But last week I thought I would re-size my partition and try openSUSE 12.1 in gnome.
First disappointing aspect told me I did not have gnome3 capability and that is not focus of this FYI. So installation complete and bottom center flashing alert hard-drive problem bad sectors.
Yea initially kind of put me in a panic, my Toshiba is 4 years old and cannot afford a new one, but the sector thing really got my attention.
So put in live gparted deleted SUSE now have 10.04 single partition 250GB (I have no windows thank God.)
I then did a sudo badblocks -sv /dev/sda in my terminal
after hour and half I get test: done
Pass completed, 0 bad blocks found.
For you tech smart members is Suse just more sensitive and I actually have bad blocks or is it just a glitch or is Ubuntu check challenged. Finally is it my computer. As I said not looking for help just conveying experience

Paqman
October 29th, 2012, 01:34 PM
Bad blocks aren't in themselves anything to freak out about, they do just pop up as normal wear and tear. A drive that's been in use for years with a bad block or two is fine.

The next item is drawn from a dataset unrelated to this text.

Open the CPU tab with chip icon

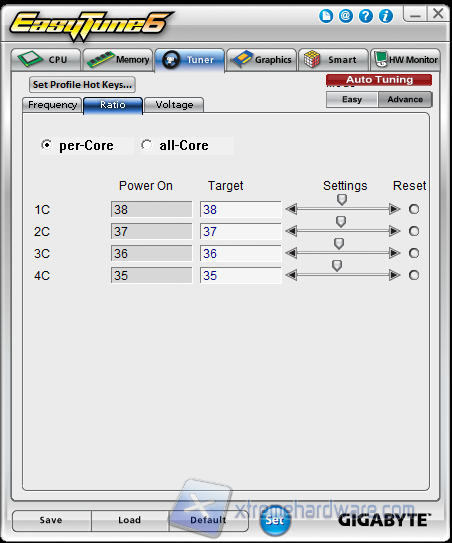click(46, 60)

What is an issue is if you have lots of bad blocks, or the number is increasing. The SMART data stored in the drive logs these things, you can check that in Ubuntu using the Disk Utility tool (aka Disks in recent version). Look under the headings "Reallocated sector count", "Current Pending sectors" and "Offline Uncorrectable".

No idea why badblocks is reporting differently from Disk Utility. SMART data is not infallible, but does come from a different source (the drive's firmware rather than the OSes software) so a discrepancy is not out of the question.

allen76693
October 29th, 2012, 01:46 PM
Bad blocks aren't in themselves anything to freak out about, they do just pop up as normal wear and tear. A drive that's been in use for years with a bad block or two is fine.

What is an issue is if you have lots of bad blocks, or the number is increasing. The SMART data stored in the drive logs these things, you can check that in Ubuntu using the Disk Utility tool (aka Disks in recent version). Look under the headings "Reallocated sector count", "Current Pending sectors" and "Offline Uncorrectable".

No idea why badblocks is reporting differently from Disk Utility. SMART data is not infallible, but does come from a different source (the drive's firmware rather than the OSes software) so a discrepancy is not out of the question.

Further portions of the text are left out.